YEAtaq DNA Polymerase is a thermostable enzyme derived from the thermophilic bacterium Thermus aquaticus. It is able to withstand repeated heating to 95°C without significant loss of activity. The enzyme catalyzes 5’→3’ synthesis of DNA, has no detectable proofreading 3’→5’ exonuclease activity and possesses low 5’→3’ exonuclease activity. It also exhibits deoxynucleotidyl transferase activity, which normally results in the addition of extra adenines at the 3’-end of PCR products, required for the DNA ligation to TA vector.

Yeastern Biotech offers YEAtaq DNA Polymerase in two different packages: one with dNTPs mix and the other without.

The enzyme is in a recombinant form expressed in E. coli.

• Thermostable : half life is more than 40 min at 95°C.

•10× Reaction Buffer is supplied with two components: KCl and (NH₄)₂SO₄, the latter allows for PCR at wide range of magnesium concentrations and decreases non-specific priming.

• Incorporates modified nucleotides (e.g., dUTP, dITP, biotin-, digoxigenin-, fluorescently-labeled nucleotides).

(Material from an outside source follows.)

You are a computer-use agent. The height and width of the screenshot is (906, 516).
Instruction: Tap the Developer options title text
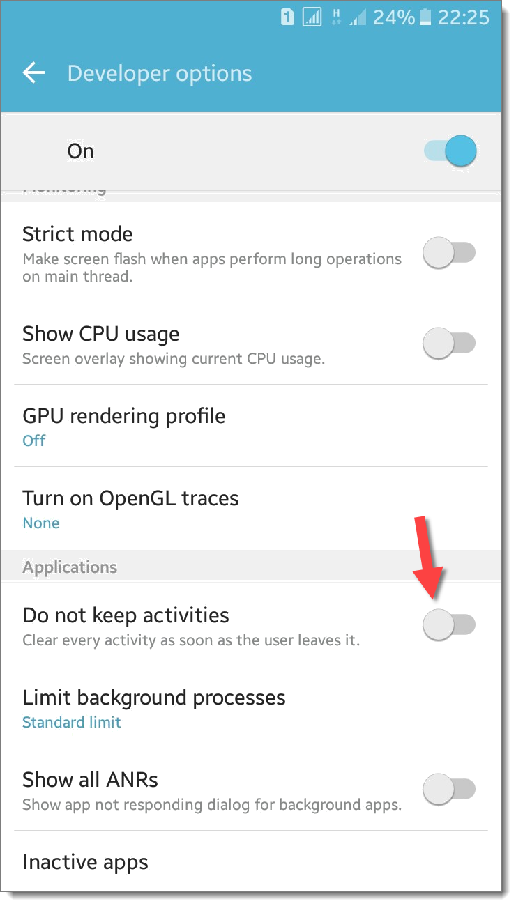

• The error rate of YEAtaq DNA Polymerase in PCR is 2×10^-5 errors per nucleotide per cycle.

• Cloning

• Screening

• Primer extension

• Terminal dA tailing

• Routine PCR amplification of DNA fragments up to 3 Kb

• DNA labeling

• DNA sequencing

One unit is defined as the amount of enzyme that will incorporate 10 nmol of dNTPs into acid-insoluble material in 30 minutes at 72°C.

• Nuclease activity is not detected after incubation of 1 μg λ/Hind III DNA with 5 units of YEAtaq DNA polymerase in 50 μl reaction buffer for 18 hours at 37°C.

• The absence of endo-, exodeoxyribonucleases and ribonucleases is confirmed by appropriate tests. Functional test is performed by PCR.

Some applications in which this product can be used may be covered by patents issued and applicable in certain countries. Because purchase of this product does not include a license to perform any patented application, users of this product may be required to obtain a patent license depending upon the particular application and country in which the product is used.